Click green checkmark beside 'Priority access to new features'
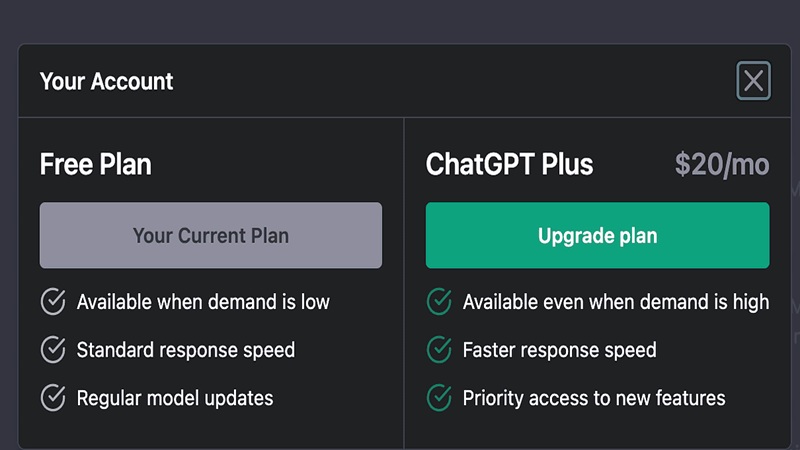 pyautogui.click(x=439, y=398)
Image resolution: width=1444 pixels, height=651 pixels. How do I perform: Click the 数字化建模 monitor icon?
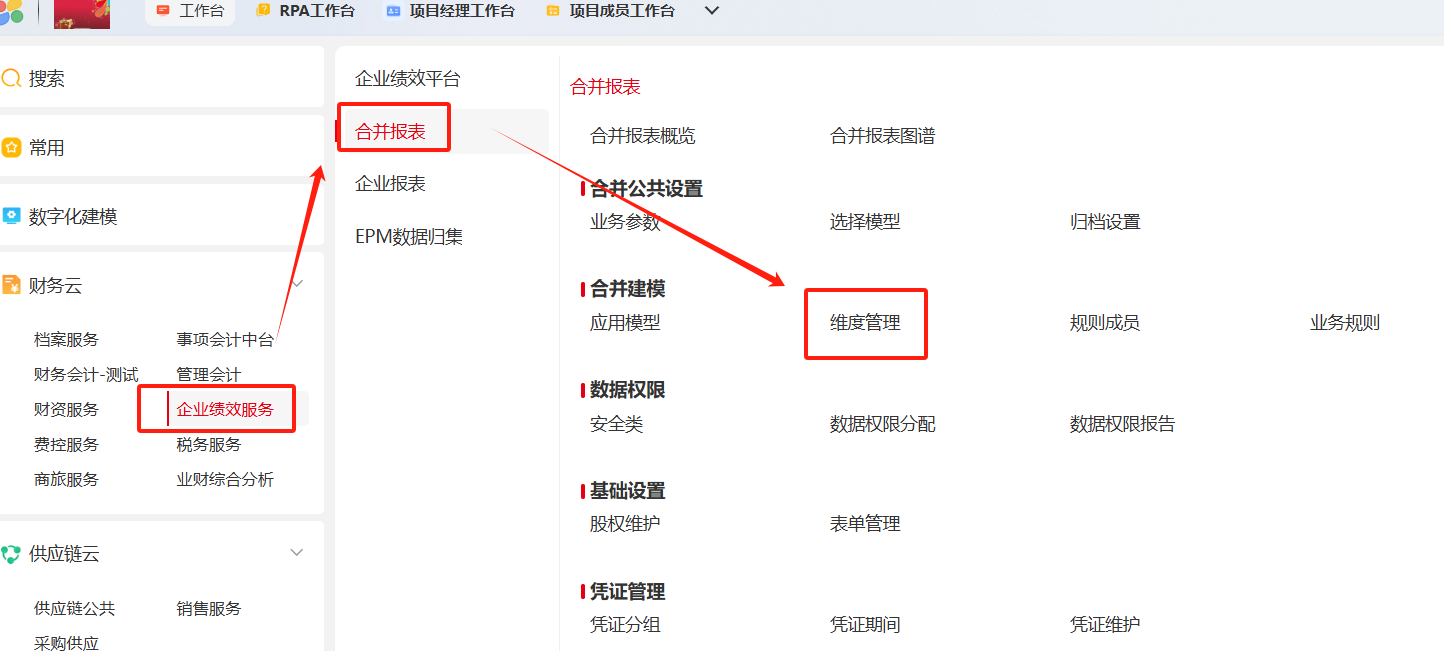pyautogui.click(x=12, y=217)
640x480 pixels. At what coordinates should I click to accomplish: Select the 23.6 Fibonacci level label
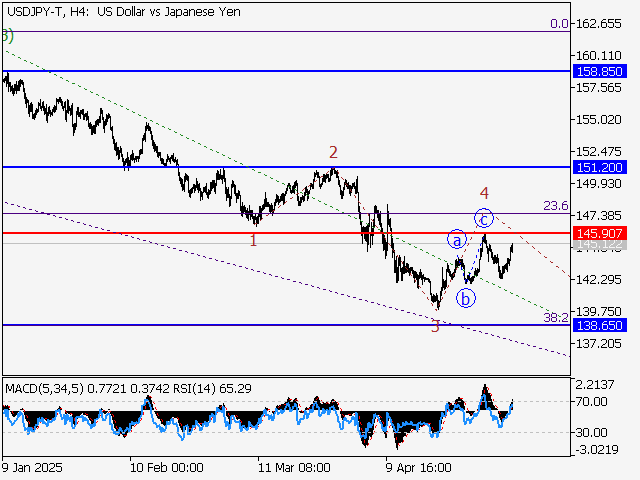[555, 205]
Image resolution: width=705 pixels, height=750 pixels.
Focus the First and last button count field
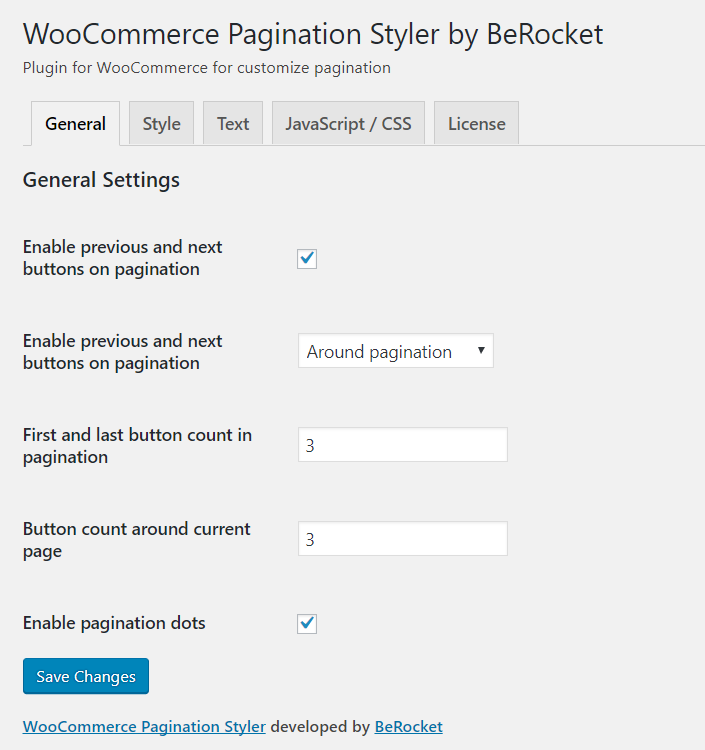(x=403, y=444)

==

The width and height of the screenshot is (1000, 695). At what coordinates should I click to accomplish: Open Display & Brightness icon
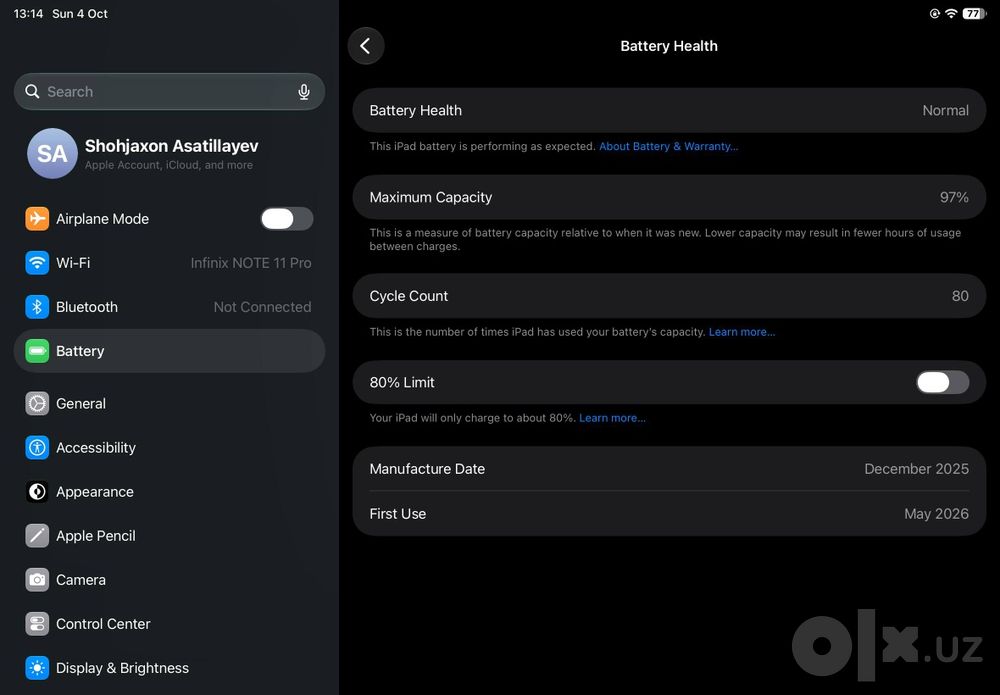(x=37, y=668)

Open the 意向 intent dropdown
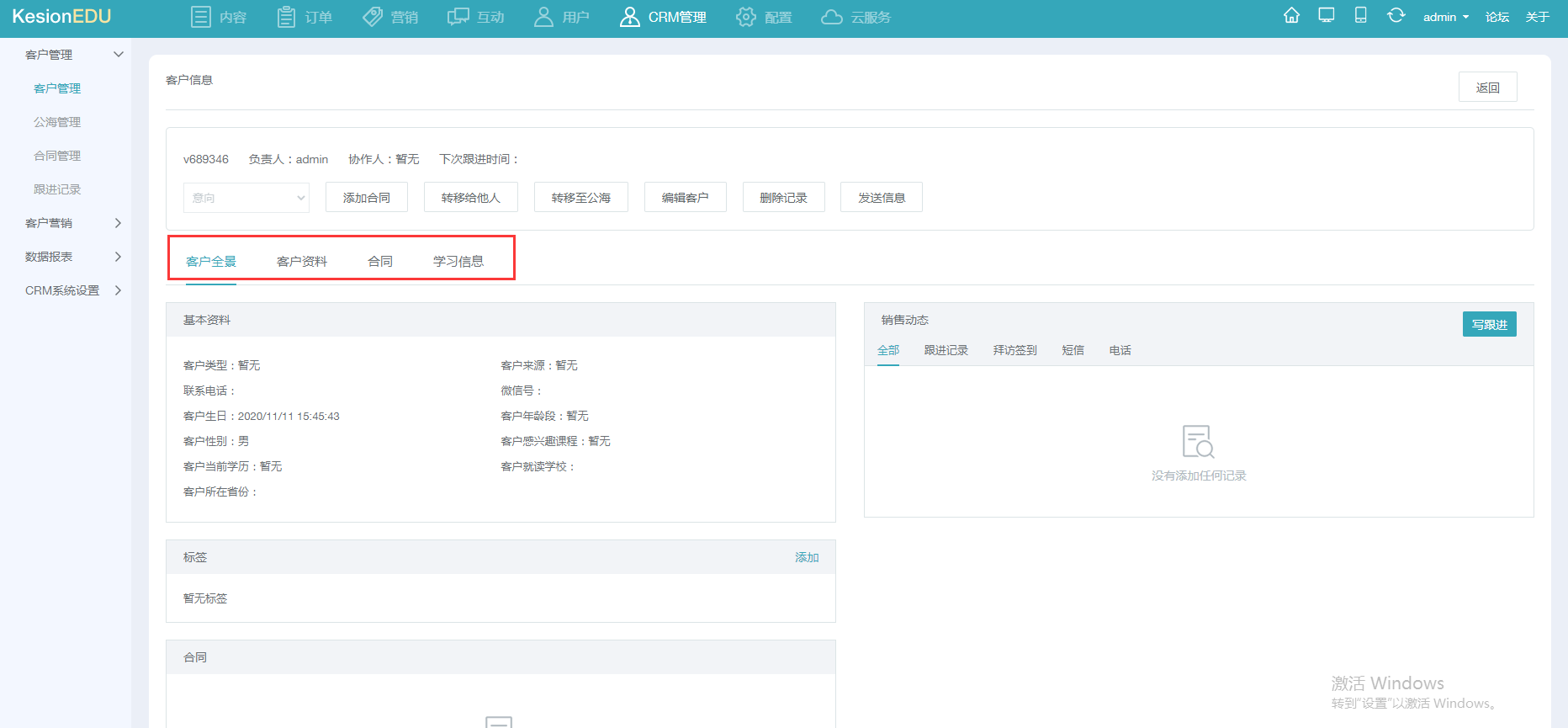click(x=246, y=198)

PROBLEM DESCRIPTION — Leaving out each picture, repeat exactly the lines above from the one that contains "Click green checkmark" through the one that contains "Image resolution: width=705".

RESPONSE AREA —
Click green checkmark beside 'Priority access to new features'
 pyautogui.click(x=439, y=398)
Image resolution: width=1444 pixels, height=651 pixels. How do I perform: Click the 数字化建模 monitor icon?
pyautogui.click(x=12, y=217)
640x480 pixels. At what coordinates should I click to accomplish: Select the 23.6 Fibonacci level label
[555, 205]
Image resolution: width=705 pixels, height=750 pixels.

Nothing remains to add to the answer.